** Input **
*** Begin section ***
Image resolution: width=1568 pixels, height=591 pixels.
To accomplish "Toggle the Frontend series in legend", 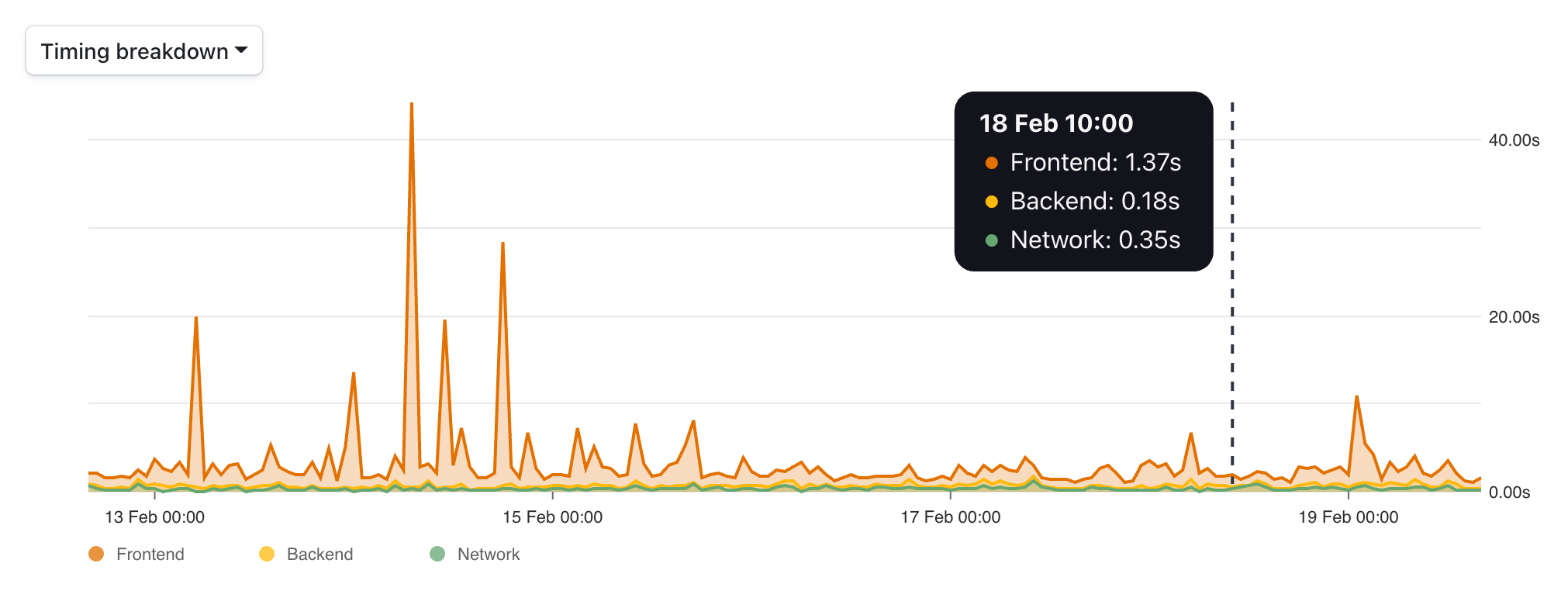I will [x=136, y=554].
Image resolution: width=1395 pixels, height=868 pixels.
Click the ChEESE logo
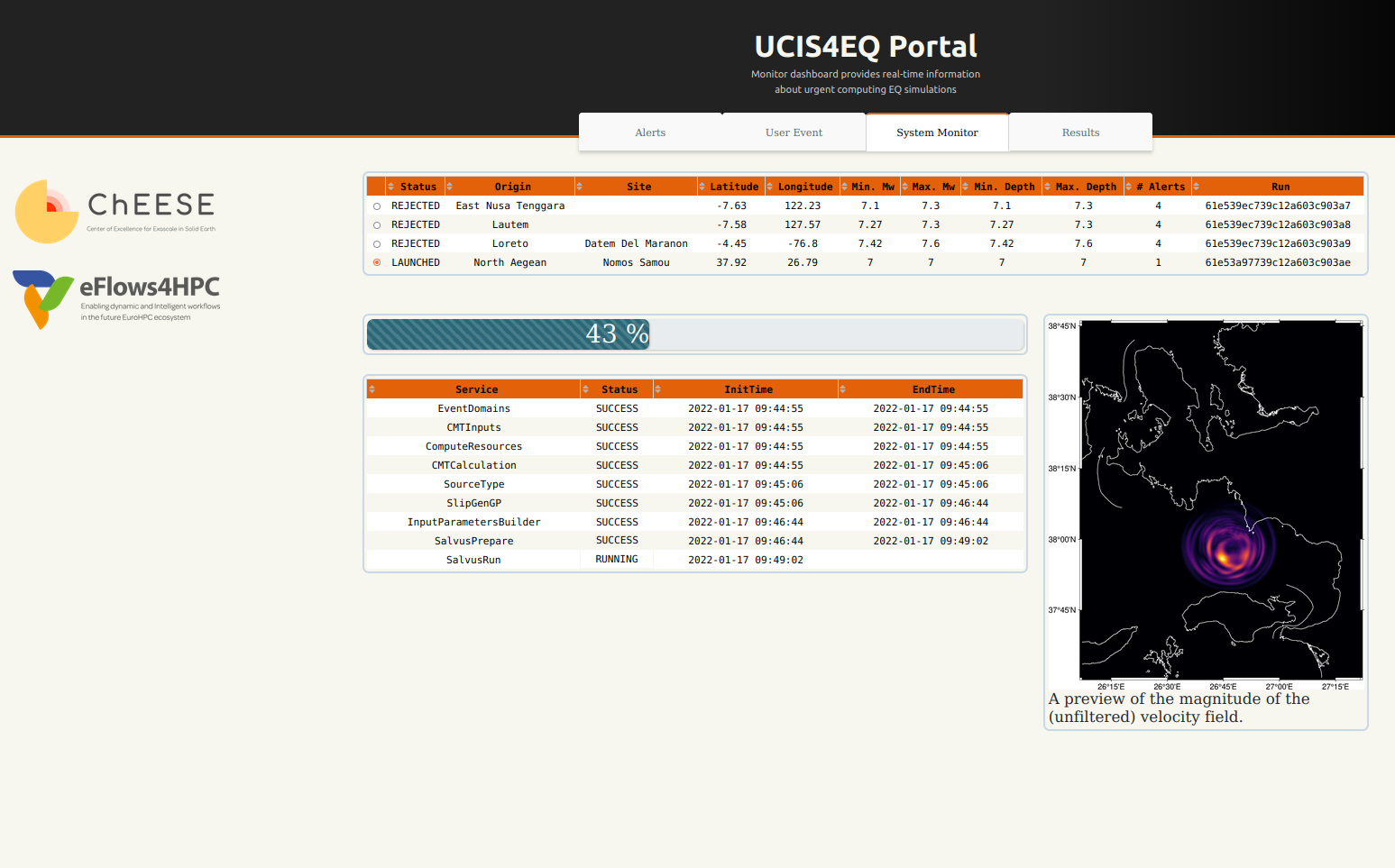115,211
*** End section ***
*** Begin section ***
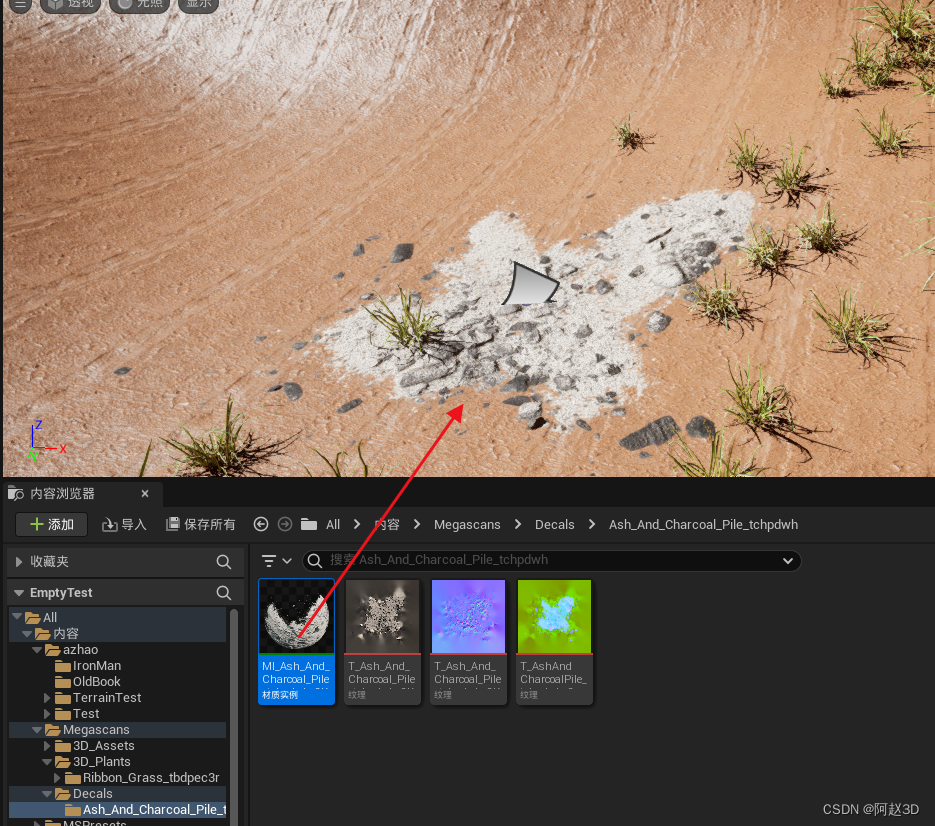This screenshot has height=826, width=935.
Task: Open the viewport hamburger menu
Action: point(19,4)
*** End section ***
** Work request **
The lines you need are those with the word "resolution"; list them from the entries.

** Written response **
Image resolution: width=1568 pixels, height=591 pixels.
Image resolution: width=1395 pixels, height=868 pixels.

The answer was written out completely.